Grade R schools are significantly less expensive and can cost anywhere between R8000 and R20,000 a year for state schools and from R30,000 to R70,000 for private schools. Boarding schools add an extra R50,000 a year on top of tuition fees. In poor areas, there are also no-fee schools and are based on the economic level of the community around the school so are subject to change.
Meals are typically included in the school fees, but you should check beforehand. Some schools recommend you send fruit and yoghurt from home. You will also be expected to pay for stationery and supplies for both pre-grade R and Grade R terms. Supplies include things like skin cream, wet wipes, nappies, tissues and toilet paper. School uniforms are also compulsory in most schools.
Activities offered during school hours include sports, drama and day trips. Because these activities are provided by state facilities outside the school, you will be obliged to pay an additional R500 a term.
Some nurseries also open outside the school year to act as a daycare centre for your child when you are at work. However, additional fees are incurred for your child to attend a nursery outside the school year.
If you are unable to pay school fees, the pre-school is still obligated to admit your child. Suitable arrangements can be made with the school to pay what you can. It should be noted, however, that a school can take legal action against you for failing to pay outstanding school fees.
If your annual earnings are 10 times less than the annual school fees, you are exempt from payment.
The curriculum in preschool is divided into two. The pre-grade R curriculum introduces your child to reading, writing, basic mathematics and the basics of a second language. The pre-grade R curriculum lasts for three years.

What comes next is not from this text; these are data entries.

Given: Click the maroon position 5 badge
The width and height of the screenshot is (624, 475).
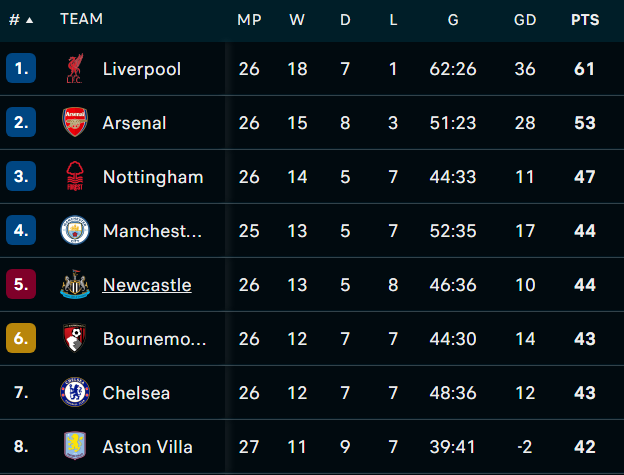Looking at the screenshot, I should pos(21,284).
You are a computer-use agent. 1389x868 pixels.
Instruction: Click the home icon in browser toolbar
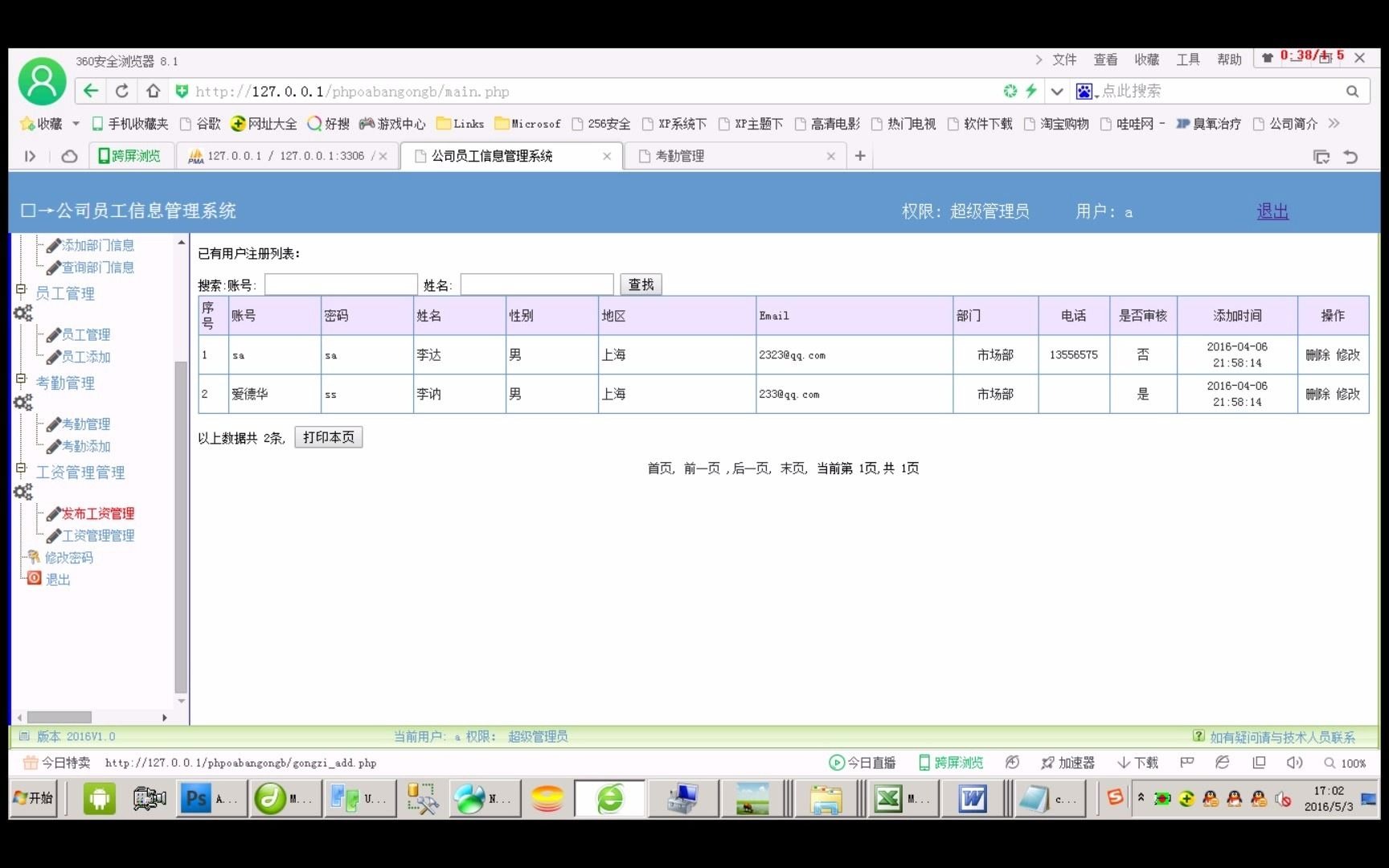(x=154, y=91)
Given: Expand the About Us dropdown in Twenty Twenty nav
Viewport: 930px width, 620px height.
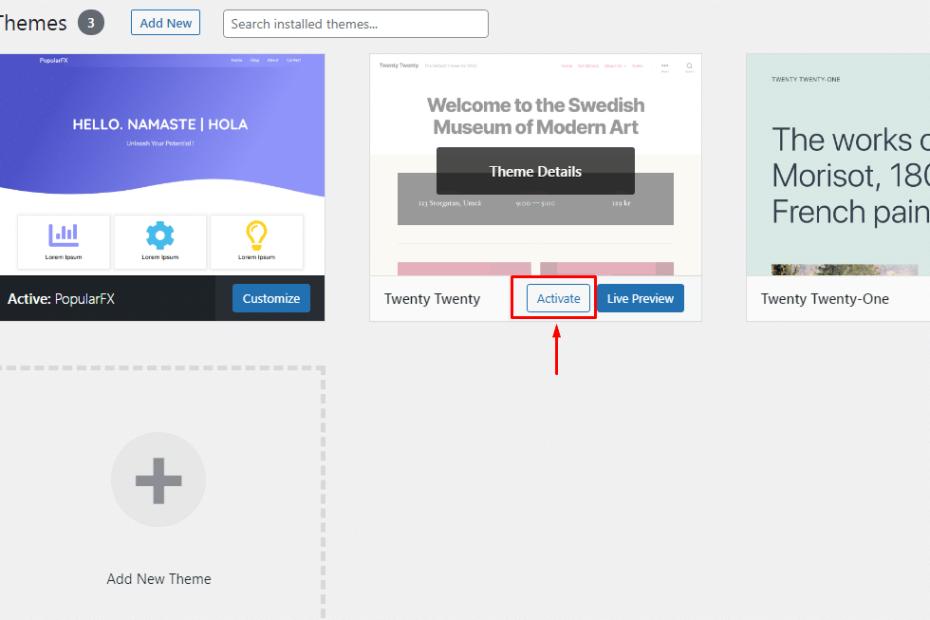Looking at the screenshot, I should click(614, 65).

The senior primary school runs the Grade-R curriculum which includes history, geography and science in addition to the staples started in junior primary school. Older students also learn handy craft skills such as needlework, woodwork or art. The basic education system in South Africa also provides parents with a Grade R Resource Kit, more of which you can learn about here.
You can also learn more about the pre-school curriculum and early development program in the Government’s CAPS document.
Childcare and creche fees in South Africa
Parents with children under 18-months have the option to leave your child in a crèche or educare centre that specialises in care for babies and toddlers up to the age of three.
Staff in childcare centers are required to have relevant qualifications in childcare, but may not necessarily have degrees in early childhood development.
An alternative option is to send your child to an educare center that focuses on educational activities. The staff there have qualifications in early childhood development and arrange an appropriate syllabus to help the progress of your child’s cognitive and social skills.
Both crèche and educare centers are fully-equipped with appropriate facilities including meals, drinks, snacks, nappy changes and cots for nap times. However, you may be asked to bring supplies to help with running costs.
Childcare centers in South Africa typically open at 06.30 and can look after your child for up to 12 hours. Expect to pay fees of around R1500 to R4500 a month depending on where you live.
Pre-schools in South Africa provide full day education, half day or three-quarter day. However, parents that work full-time should be able to find childcare facilities that accommodate Grade R children after school hours.
Many after school facilities provide space for children to continue their school work, whilst others focus on activities such as sport or recreational games that are educational and fun for students. Each after-school runs their own program so you will probably need to look around for the most suitable option for your child. Childcare and creche fees vary between establishments.